The entrepreneurial role of the government needs closer scrutiny. In India a large number of public sector entrepreneurial units have been making huge losses, there were operational inefficiencies, many became sick.

The New Industrial Policy which was announced in July 1993 redefined the entrepreneurial role of the government. As per this new policy, the priority areas for the public sector were:

1. Essential infrastructure of goods and services,

2. Exploration and exploitation of oil and mineral resources,

3. Technological development and building of manufacturing capabilities in those areas which are crucial in the long-term development of the economy and where the private sector investment is not adequate, and

4. Manufacture of production areas where strategic considerations are of paramount importance.

In the new policies, the emphasis has been shifted towards performance improvement and it is clear that the government has to ensure that public enterprises are made to run on the business lines. Reorientation of approach towards economic reforms / LPG changed the whole approach.

Promotional Role

This kind of role played by the government is indirect. Here the government neither interferes in the functioning of the business nor makes any attempt to regulate. But instead of playing as a member of the team it aims at promoting the business by providing adequate infrastructure, providing suitable environment and by offering various incentives so as to boost the morale and operational activities of business.

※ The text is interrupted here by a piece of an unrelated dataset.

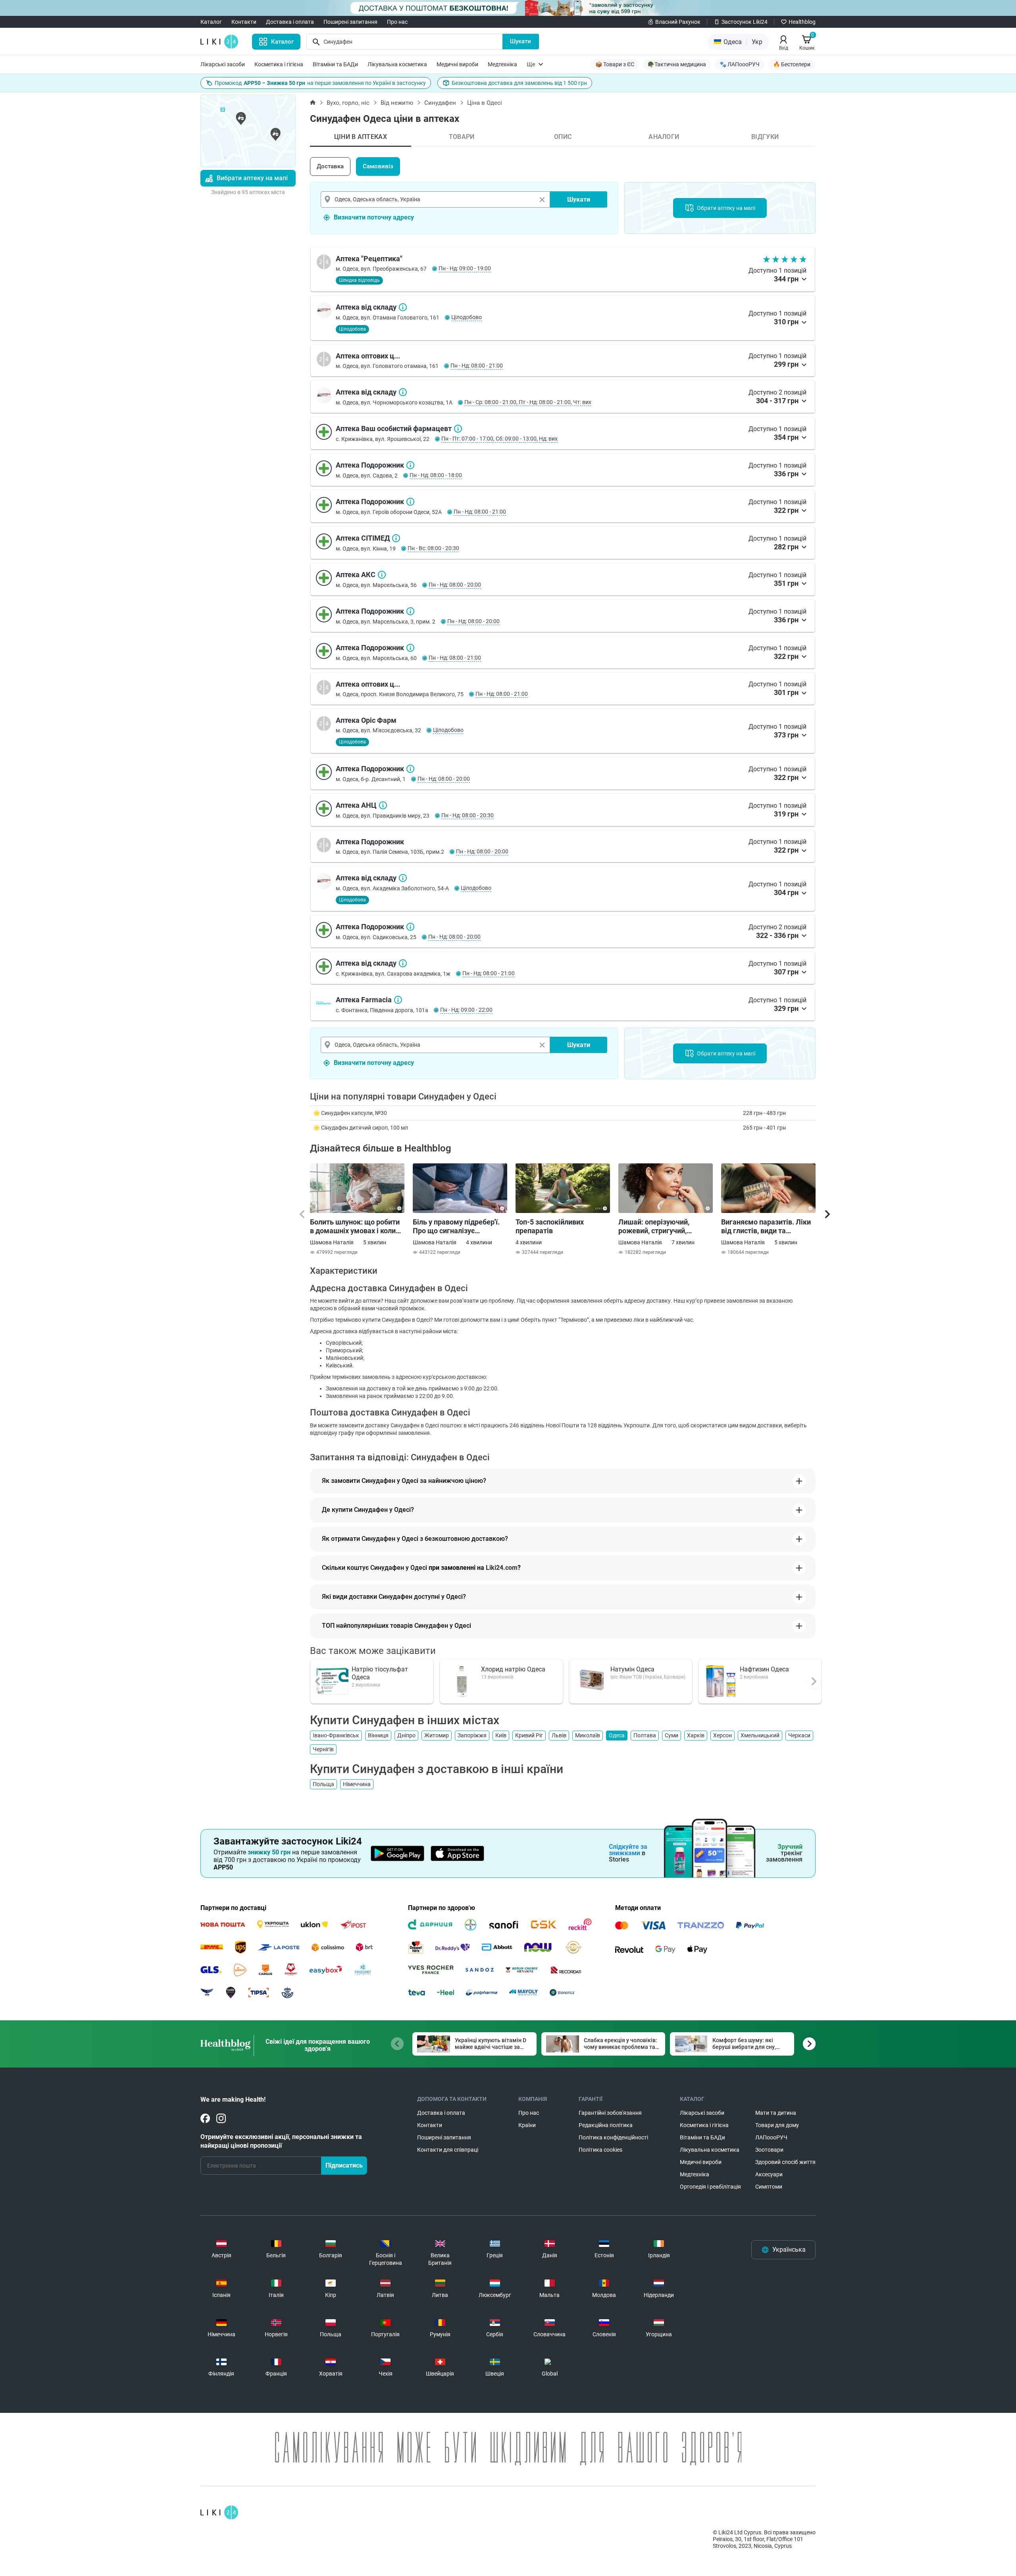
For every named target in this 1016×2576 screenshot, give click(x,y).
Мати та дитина (775, 2113)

There are various functions of the government in promoting the business operations. These are:

1. To maintain public utilities.

2. To encourage the development including various sectors.

3. To make economic resources productive and progressive.

4. To affect the effective utilization of various resources.

5. To ensure equitable distribution of wealth and income.

6. To bring about equitable balance between various regions.

7. To control the quantity of money available in terms of developmental needs.

8. To promote investment climate in the country.

9. To provide incentives for the promotion of foreign trade.

The promotional role of the government thus encompasses fiscal, monetary and budgetary incentives for the fast expansion and development of priority sectors of the economy.

Planning Role

Planning implies that the government has to plan so that limited resources are directed to right objects with a view to achieve the defined objectives in the interests of the people.

Planning is otherwise universal, whether at micro level or macro level. Every economic unit at the micro level has to plan its activities. The planning role of the government means setting by the government the outer limits or the broader limits within which micro level operations will be planned and executed.

Some characteristics of the planning role are:

1. The planning role can be comprehensive or piecemeal.

(a) Comprehensive planning involves a series of activities over a given period for the economy as a whole. For example, our five-year plans.

(b) Piecemeal planning on the other hand is temporary or ad-hoc having the objective of meeting some contingent or temporary situation

2. Centralized planning comes from the top that flows downwards. DeCentralized planning starts from the bottom, i.e., from individual unit say Panchayat Level, Sectoral level, regional level and then national level.

3. Planning can be short-term or long-term.

4. The objectives of planning could be economic growth, social justice, full employment, stability and ecological balance. The policy mix consists of monetary, physical and fiscal policies. Performance of the process of planning has to be appraised periodically with a view to get a feedback over the performance. The planning and role of the government has to be balanced and optimal.

Now, Planning Commission and five-year plans have been replaced with NITI Aayog that is broad based and under the spirits of cooperative federalism, with more active involvement of the states.